John Feehery: Speaking Engagements


The Doctor is in The House

Posted on March 19, 2010
I had a nice visit with Congressman Charles Boustany this morning.   A heart surgeon by training, Boustany is perhaps best known to the public for giving the response to President Obama’s State of the Union address earlier this year.  To his colleagues, he is best known as a work-horse who has become an effective advocate on behalf of workable health care reform.

The good doctor, for obvious reasons, is concerned about the health care bill as it seems to inexorably head towards the finish line.  Passage of this bill has both good and bad implications.  Clearly, this bill will be bad for the country.  It will push our debt to unacceptable levels.   It will increase taxes on job creators just when our country needs more job creation.   Health care premiums will inevitably increase.  And it will have a perverse incentive of forcing more doctors from practicing their profession.  In fact, the bill will hit specialty doctors the hardest, heart surgeons and OB/Gyns, and that will have a serious impact on the future of health care in this country.

The good news is that this bill will give the American people further incentive to vote Republicans into the majority, so that they can quickly get to work to fix this terrible situation.

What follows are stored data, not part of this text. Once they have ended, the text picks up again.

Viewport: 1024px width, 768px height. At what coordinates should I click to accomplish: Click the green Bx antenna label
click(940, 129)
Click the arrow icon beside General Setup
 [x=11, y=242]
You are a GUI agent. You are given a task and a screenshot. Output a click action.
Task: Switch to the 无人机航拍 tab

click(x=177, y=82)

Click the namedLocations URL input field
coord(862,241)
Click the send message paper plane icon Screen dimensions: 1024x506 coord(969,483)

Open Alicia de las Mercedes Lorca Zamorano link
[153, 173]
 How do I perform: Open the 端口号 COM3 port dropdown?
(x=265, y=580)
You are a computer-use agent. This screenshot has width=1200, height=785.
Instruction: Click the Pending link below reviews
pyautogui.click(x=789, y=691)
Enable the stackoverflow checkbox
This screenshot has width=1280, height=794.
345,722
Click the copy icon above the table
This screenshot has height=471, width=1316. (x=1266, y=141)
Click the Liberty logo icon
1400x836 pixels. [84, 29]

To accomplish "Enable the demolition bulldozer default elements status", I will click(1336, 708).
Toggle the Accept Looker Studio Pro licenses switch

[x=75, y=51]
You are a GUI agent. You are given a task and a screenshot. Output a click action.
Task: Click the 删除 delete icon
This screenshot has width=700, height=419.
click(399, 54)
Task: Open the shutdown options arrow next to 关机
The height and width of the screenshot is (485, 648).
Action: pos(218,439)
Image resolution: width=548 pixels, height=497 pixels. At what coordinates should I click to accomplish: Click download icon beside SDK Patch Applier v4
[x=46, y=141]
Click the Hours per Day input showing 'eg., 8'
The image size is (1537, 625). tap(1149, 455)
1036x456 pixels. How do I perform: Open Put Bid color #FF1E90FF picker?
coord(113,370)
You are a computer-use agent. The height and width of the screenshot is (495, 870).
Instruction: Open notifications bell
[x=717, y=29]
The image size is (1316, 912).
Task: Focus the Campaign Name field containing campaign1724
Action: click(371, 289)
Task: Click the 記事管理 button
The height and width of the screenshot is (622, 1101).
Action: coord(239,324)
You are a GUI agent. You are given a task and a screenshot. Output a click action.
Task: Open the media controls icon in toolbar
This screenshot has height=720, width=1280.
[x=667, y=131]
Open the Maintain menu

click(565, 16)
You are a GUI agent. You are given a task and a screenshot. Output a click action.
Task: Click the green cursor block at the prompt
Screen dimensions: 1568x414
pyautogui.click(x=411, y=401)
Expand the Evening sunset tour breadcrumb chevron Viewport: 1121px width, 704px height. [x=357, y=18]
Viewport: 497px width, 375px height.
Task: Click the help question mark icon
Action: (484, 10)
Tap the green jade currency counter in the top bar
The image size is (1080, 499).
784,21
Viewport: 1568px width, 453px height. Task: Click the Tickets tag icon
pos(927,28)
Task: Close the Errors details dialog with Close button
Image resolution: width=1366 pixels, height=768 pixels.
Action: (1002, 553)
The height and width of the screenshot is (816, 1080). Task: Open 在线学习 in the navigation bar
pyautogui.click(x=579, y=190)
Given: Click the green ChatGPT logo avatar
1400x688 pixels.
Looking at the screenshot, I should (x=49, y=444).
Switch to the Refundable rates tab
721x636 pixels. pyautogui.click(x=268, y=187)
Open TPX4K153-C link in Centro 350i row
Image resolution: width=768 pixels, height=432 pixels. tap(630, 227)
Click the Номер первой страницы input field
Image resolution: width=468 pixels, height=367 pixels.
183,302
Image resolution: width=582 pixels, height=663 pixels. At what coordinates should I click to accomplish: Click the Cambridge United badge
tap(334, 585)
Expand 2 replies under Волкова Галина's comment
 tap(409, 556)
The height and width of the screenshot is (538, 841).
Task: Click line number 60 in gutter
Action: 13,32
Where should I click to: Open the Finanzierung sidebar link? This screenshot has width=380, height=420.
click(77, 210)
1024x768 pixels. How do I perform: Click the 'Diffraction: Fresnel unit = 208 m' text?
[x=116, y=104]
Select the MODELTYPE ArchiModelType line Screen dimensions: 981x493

Boustany, who has been tapped by Minority Leader (and soon to be Speaker) John Boehner to play a leadership role when it comes to health care communications in this Congress, is already thinking about how he can help fix this situation from his perch as Chairman of the House Ways and Means Committee Oversight Subcommittee (when Republicans take over).

From the Oversight Committee, Boustany can play a tremendously important role in highlighting the problems with Obamacare, while also coming up with better ideas to actually fix the health care marketplace.

Many Republicans are already talking the talk of repeal.  That sounds like a great idea on the face of it, but in the real world of legislation and votes, it is far harder to repeal this bill in one fell swoop.  Why?  Well, because Barack Hussein Obama has one mighty big veto pen, and it is unlikely that Republicans will win two-thirds of the vote in either the House or the Senate. 

So, Boustany is already starting to think about a strategy to pick apart the President’s plan, piece by piece.  There are some parts of the plan, like the Pre-existing Conditions provisions, that might want to be improved and retained.  Others, like the Medicare cuts and the taxes on job creations, should be repealed immediately.  But none of this is going to be easy.

Boustany understands that it won’t be easy, and he also understands that this takes both a smart strategy and a lot of hard work. 

The good doctor also understands that it is not just what the President has done in this bill that is the problem.  It is also what he hasn’t done.  And one thing that was left undone was getting rid of federal anti-trust regulations that prohibit doctors from working together on coordinated care. 

Boustany plans on working hard to fix the things that are fixable in the President’s health care plan, repeal the things that are repealable (if that is a word), and teeing up some issues that are essential for real health care reform to be successful. 

This is one doctor who is in the House and is getting ready to get to work on real health care reform once the GOP takes back the Congress.